Solar Powered Homeowners Insurance in Texas
Solar energy has become increasingly popular across the US. According to the Solar Energy Industries Association, solar panel installation increased 16 percent from 2014 to 2015. More impressive, for the first time, solar overtook natural gas in new installations.
Solar Installations Are Growing, But Not Through the Roof
Texans are embracing solar power more and more. The fourth quarter of 2015 saw a 718 percent increase from the previous quarter. However, Texas ranks ninth in the US for installed solar capacity, with sufficient installations to power 57,000 homes. Sunny as Texas is, you might expect this figure to be higher. Instead, Texas is craziest about wind and natural gas, and ranks number one in the US for wind power.
What to Consider in Solar Installations?
Wherever you live in our great state, homeowners have to ask a lot of questions before switching to solar. First is how much will it cost and how long to pay off the investment? It’s a complicated question with many factors that influence cost, including materials, tax rebates, local utility rates, installer costs and more. A better question is how much money can be saved by installing solar. According to Understand Solar, Texans can save almost $21,000 in electricity costs after 20 years of going solar.
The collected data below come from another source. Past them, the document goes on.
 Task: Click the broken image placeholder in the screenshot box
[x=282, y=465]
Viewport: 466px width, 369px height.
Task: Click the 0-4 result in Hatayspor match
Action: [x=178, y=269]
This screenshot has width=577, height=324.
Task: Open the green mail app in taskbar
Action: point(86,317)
Solar offers a good return as an investment, but it takes time. The longer you go without insurance for solar panels, the more at risk your investment becomes. Earning a return on solar isn’t possible if panels are destroyed by a hail storm, tornado, fire or any other disaster.
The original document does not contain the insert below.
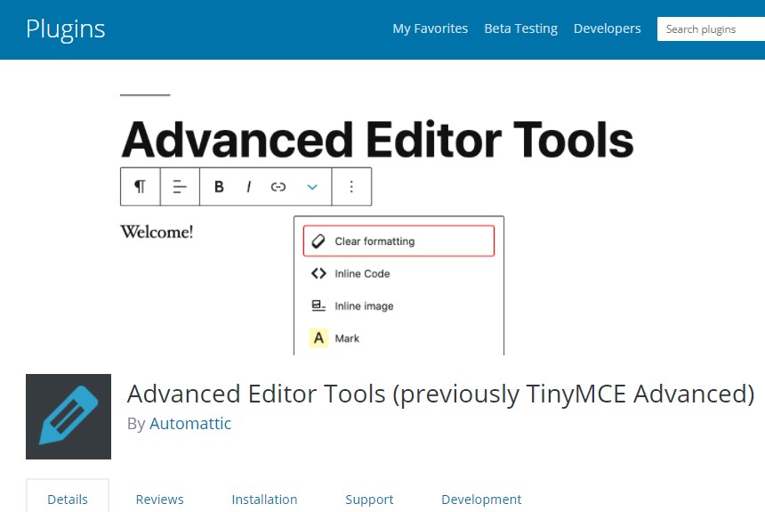Open the Beta Testing page

520,28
Homeowners Policies for Solar
For homeowners, always consult with an insurance agent to find if solar panels are covered in an existing homeowner’s policy. An independent agent can help you choose between multiple polices as not all carriers will cover solar.
In general, roof-mounted solar panels will add approximately ten dollars per month to your “coverage of dwelling” value under a standard homeowner’s policy, according to the Department of Energy. The panels become part of your roof, which is covered by insurance. However, most policies exclude damage caused to the roof or panel during installation. Choose a contractor with a certificate of insurance, general liability and worker’s compensation coverage.
Some solar systems are ground-mounted. In this case, they’d fall under “other structures” coverage, like a detached garage or tool shed.
But even if your panels are included under dwelling or other structures coverage, you may need to adjust your coverage limit. After all, replacing a roof a la carte is much cheaper than replacing a roof with solar panels.
Solar leasing is a new trend in installation to consider. If a third party owns the panels, they may handle all insurance coverage, but it doesn’t hurt to let your agent look over the contract.
When you talk to your insurer, be prepared to tell them the type, number and location of your solar panels and contractor information.
Texas Hail Damage to Solar
When people say everything’s bigger in Texas, sometimes they’re telling tall tales. Other times, they’re not. Texas has withstood some epic hailstorms, including one in April of 2016 that saw hail the size of baseballs raining down from the heavens. In Wylie, one hail stone measured in at 4.25 inches in diameter.
What’s that going to do to your roof-mounted solar panels?
Solar panels undergo durability tests, including a 1.25-inch granite slug being fired from a shotgun 100 feet away. A standard panel can withstand one-inch diameter hail traveling 52 miles per hour. Obviously the durability tests did not have Wylie-sized hail to contend with. The folks of Wylie would remind you to carefully look at your coverage before installing solar panels, and to raise your limits if necessary. Also inquire about coverage if your panels are damaged by lightning, tornadoes, fire, theft or vandalism.
More Solar Coming to Texas?
A law went into effect last September that could encourage more Texans to add solar panels. Residential developments with more than 50 homes can no longer restrict or ban homeowners from installing solar panels – even when the development is still in the building phase. This law closes a loophole that said owners couldn’t add solar panels until the development was complete, something that builders could draw out indefinitely. For developments with fewer than 50 homes, builders can still restrict or ban individuals from adding solar panels until after the entire project is built.
Of course, if you live in a community ruled by an HOA, you’ll still have to go through its approval process.
The Final Word
Harnessing the free (once you pay off those panels) energy of the sun is an awesome thing. However, protect that valuable investment by having a heart-to-heart with your insurance agent. When considering adding solar panels, call before you install.